1.  Tingki ni Pidari (Masa Paderi) di Bakara 
Perang saudara selama 2 (dua) tahun, 1818-1820, yang sasaran terakhirnya adalah negeri Bakara. Berlatarbelakang dari sakit hati dan dendam pribadi Pongki Nangolngolan (literatur lain menyebutnya: "Fakih")Ia lahir dari ibunya bernama Gana boru Sinambela  (putri Raja Sisingamangaraja XI) dan ayahnya Gindo Porang Sinambela (salah satu putra Raja Sisingamangaraja VIII).  Perkawinan semarga ini melanggar hukum dan adat.  Kaum adat, Raja Bius Bakara  menentangnya sehingga dengan berat hati Raja Sisingamangaraja X, Tuanku Nabolon,  mengambil keputusan untuk menyingkirkan Pongki dan Ibunya dari Bakara.
Perjalanan hidup membawanya ke Sumatera Barat dan karena kelebihannya sebagai turunan Sisingamangaraja, bakat, kepintarannya dan kepemimpinannya, ia diangkat sebagai salah satu panglima kepercayaan Tuanku Imam Bonjol, bergelar Tuanku Rao.  
Atas restu Tuanku Imam Bonjol dengan misi meng-Islam-kan Tanah Batak, ia juga membawa misi pribadi, balas dendam kepada Tuanku Nabolon.  Dengan pasukan "jubah putih" Paderi (bahasa Batak: Pidari) berkekuatan ratusan ribu orang (+ 150.000 pasukan) memporakporandakan Bakara, dan membumihanguskan istana kerajaan Sisingamangaraja.  Kekuatan tidak berimbang, hampir 75% populasi penduduk termasuk milisi Bakara tewas dan gugur dalam peperangan membela negerinya.  
Raja Sisingamangaraja X, akhirnya gugur oleh pedang Pongki dalam muslihat pertemuan  keluarga atas undangan Pongki, yang ternyata hanya siasat Si Pongki Nangolngolan.

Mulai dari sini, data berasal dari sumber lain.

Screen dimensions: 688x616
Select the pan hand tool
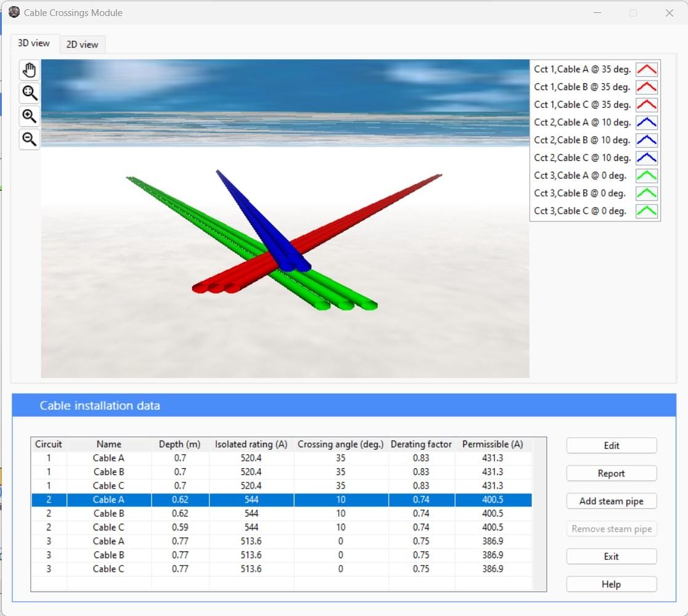pos(29,70)
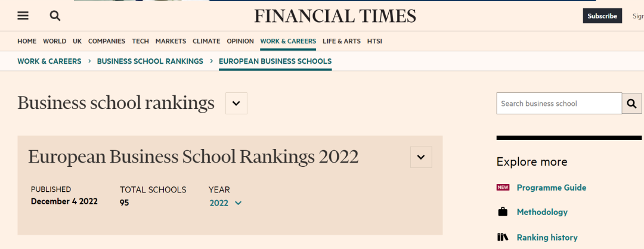Click the Financial Times masthead logo
This screenshot has width=644, height=249.
coord(335,16)
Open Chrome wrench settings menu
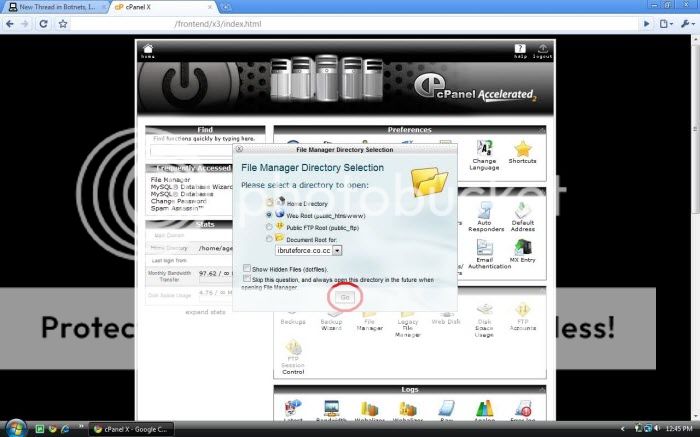 pos(685,22)
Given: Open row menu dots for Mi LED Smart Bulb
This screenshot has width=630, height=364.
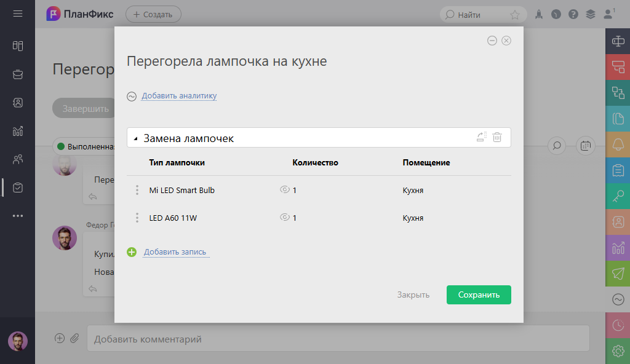Looking at the screenshot, I should click(137, 190).
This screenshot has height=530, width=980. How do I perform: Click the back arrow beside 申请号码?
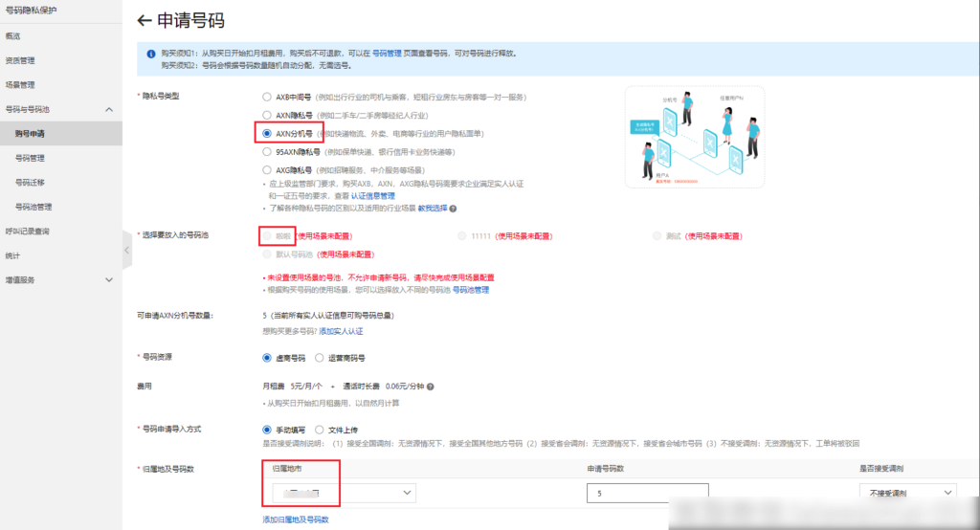[x=145, y=20]
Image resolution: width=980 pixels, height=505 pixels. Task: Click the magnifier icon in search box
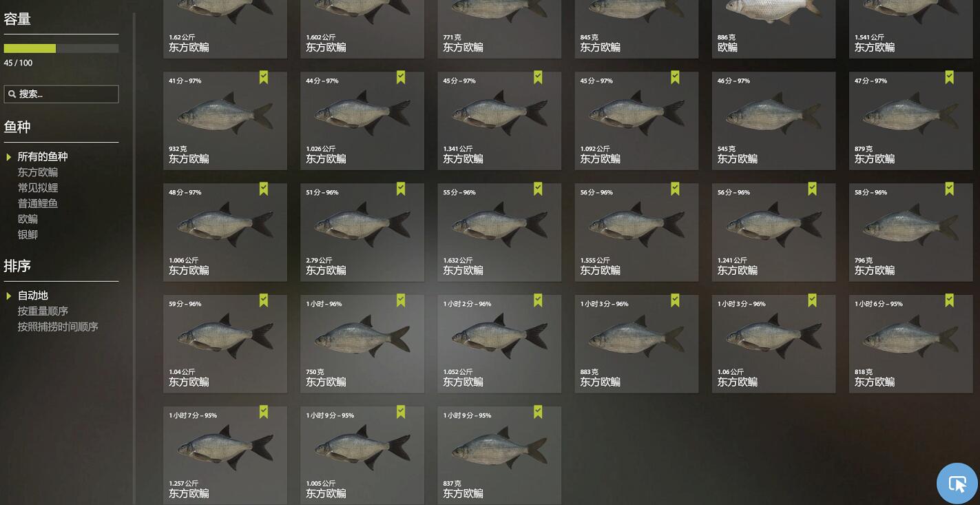(x=11, y=94)
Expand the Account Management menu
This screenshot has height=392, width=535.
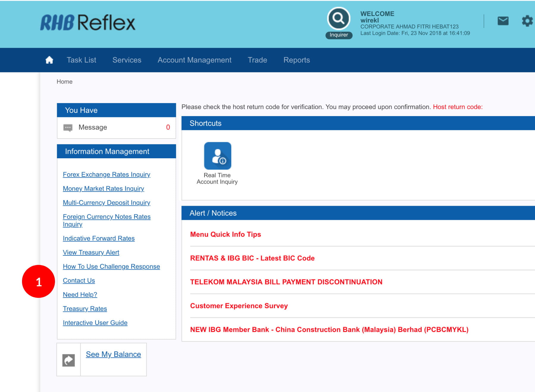click(x=194, y=60)
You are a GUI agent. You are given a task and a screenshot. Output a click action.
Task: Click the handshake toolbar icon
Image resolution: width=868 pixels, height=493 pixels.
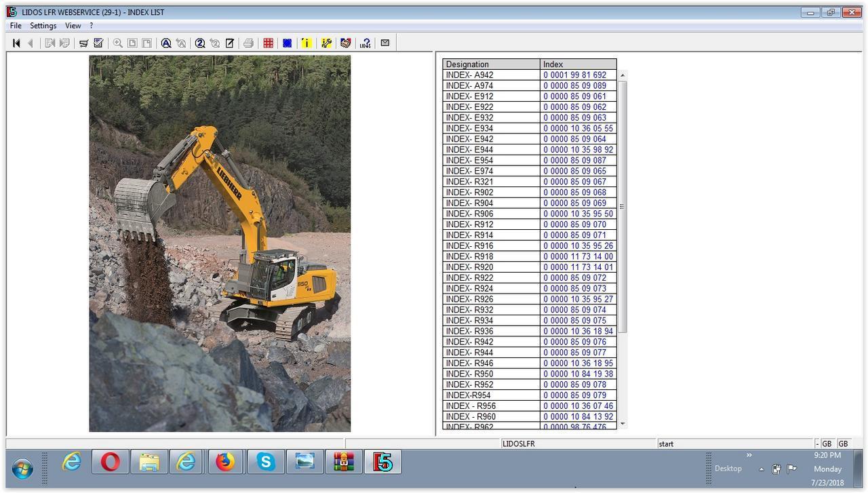[x=346, y=43]
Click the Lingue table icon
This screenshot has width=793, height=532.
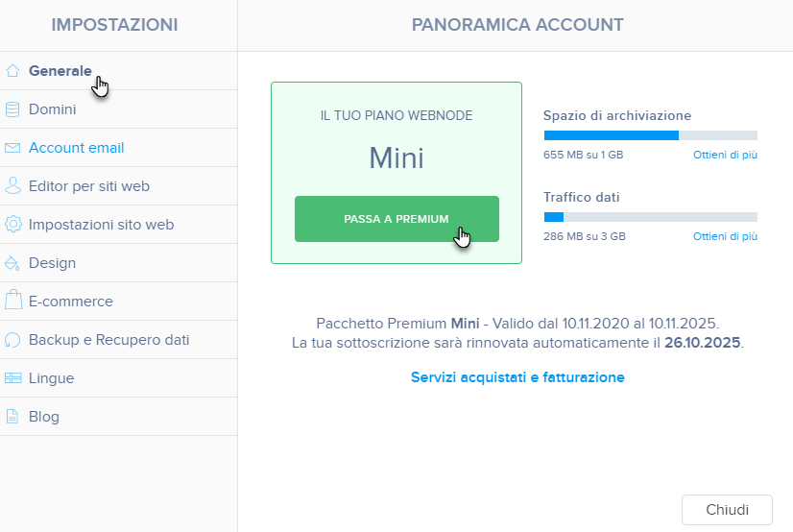12,378
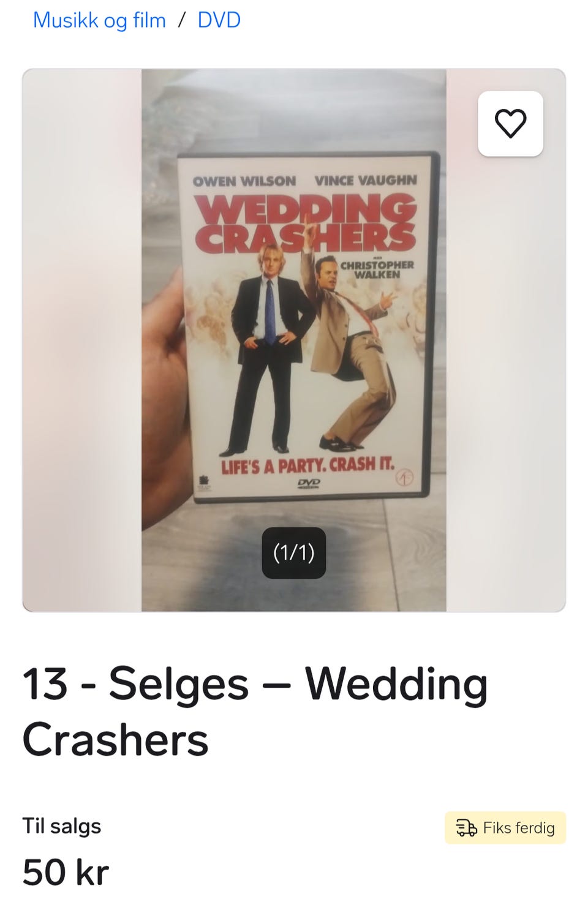Click the red Wedding Crashers title on cover
588x899 pixels.
[x=306, y=223]
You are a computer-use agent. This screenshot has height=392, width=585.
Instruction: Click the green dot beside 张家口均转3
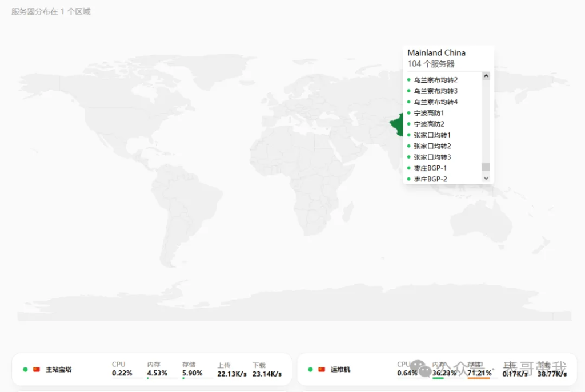point(408,157)
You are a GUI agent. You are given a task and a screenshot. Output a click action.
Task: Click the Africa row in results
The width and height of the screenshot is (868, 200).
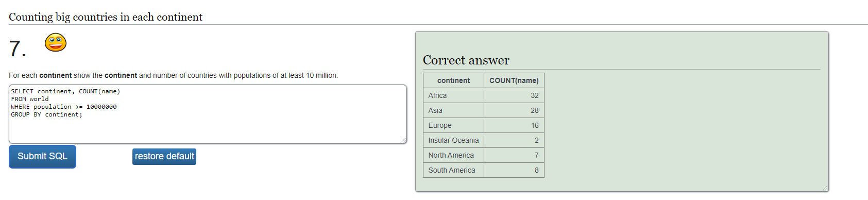pyautogui.click(x=484, y=95)
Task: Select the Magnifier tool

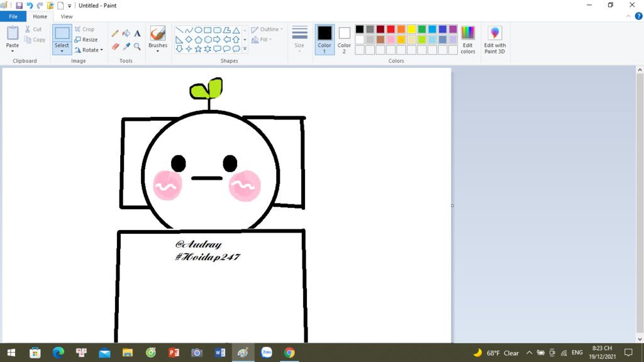Action: tap(137, 47)
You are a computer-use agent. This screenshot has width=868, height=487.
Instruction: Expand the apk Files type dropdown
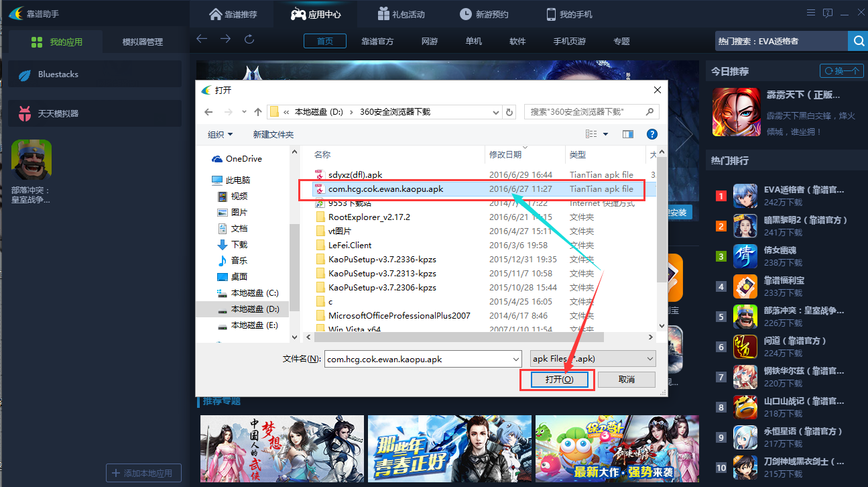click(x=649, y=359)
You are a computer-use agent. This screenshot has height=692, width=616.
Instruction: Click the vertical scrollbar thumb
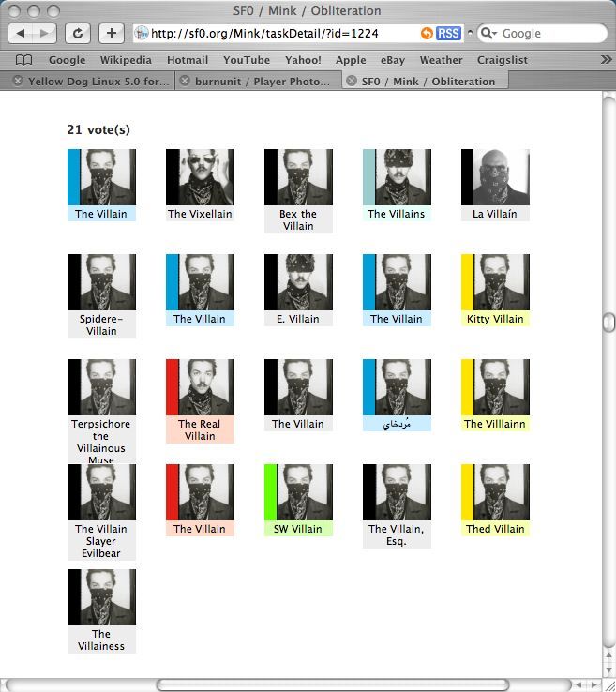click(x=608, y=323)
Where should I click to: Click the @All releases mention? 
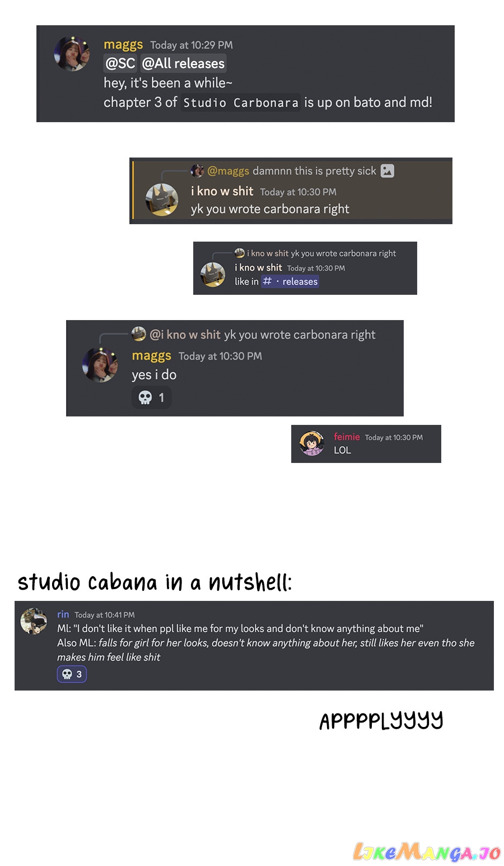[x=183, y=63]
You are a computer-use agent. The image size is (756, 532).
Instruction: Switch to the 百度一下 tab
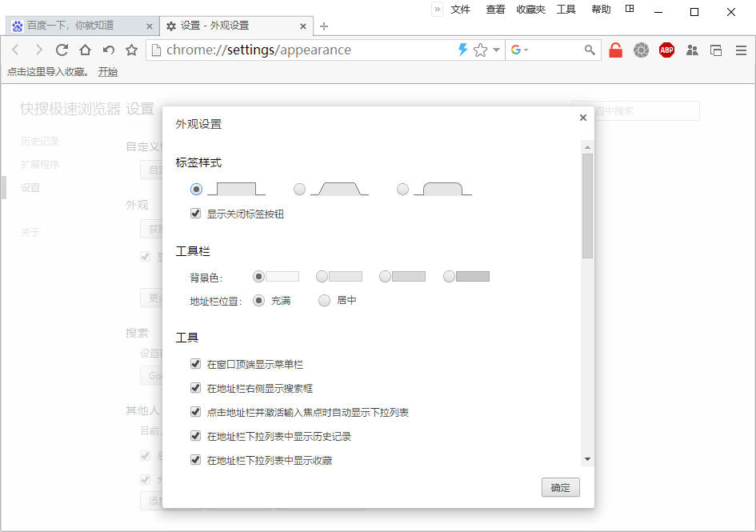pyautogui.click(x=76, y=26)
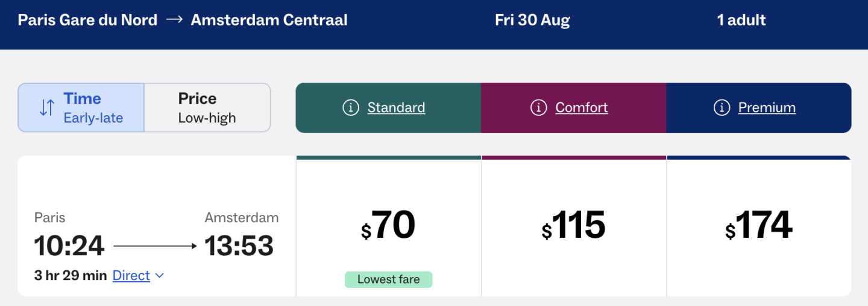
Task: Select the $115 Comfort fare
Action: point(573,226)
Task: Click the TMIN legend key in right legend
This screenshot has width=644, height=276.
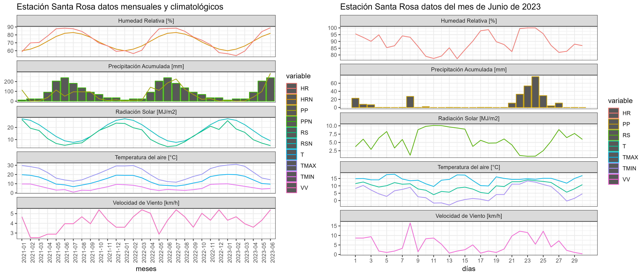Action: [614, 168]
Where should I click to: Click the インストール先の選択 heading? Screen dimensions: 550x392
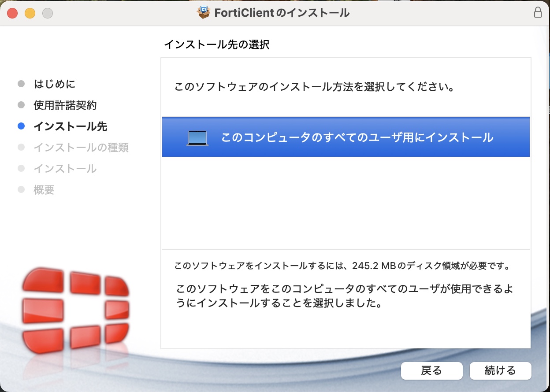(216, 44)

2. Begu Antuk (Berjangitnya Wabah Kolera)
Tingki ni Pidari membawa kehancuran negeri Bakara, dan disusul dengan timbulnya  wabah penyakit kolera (disebut begu antuk -hantu pemukul-) karena jenazah korban perang yang bergelimpangan, tidak terurus secara layak. Ribuan penduduk Bakara meninggal terkena wabah ini. 
Peristiwa ini juga salah satu alasan yang membuat Kaum Paderi akhirnya menyingkir dan meninggalkan  Bakara kembali ke Sumatera Barat, selain pasukannya juga harus menghadapi Belanda. Pongki Nagolngolan gugur pada suatu peristiwa pertempuran di Air Bangis.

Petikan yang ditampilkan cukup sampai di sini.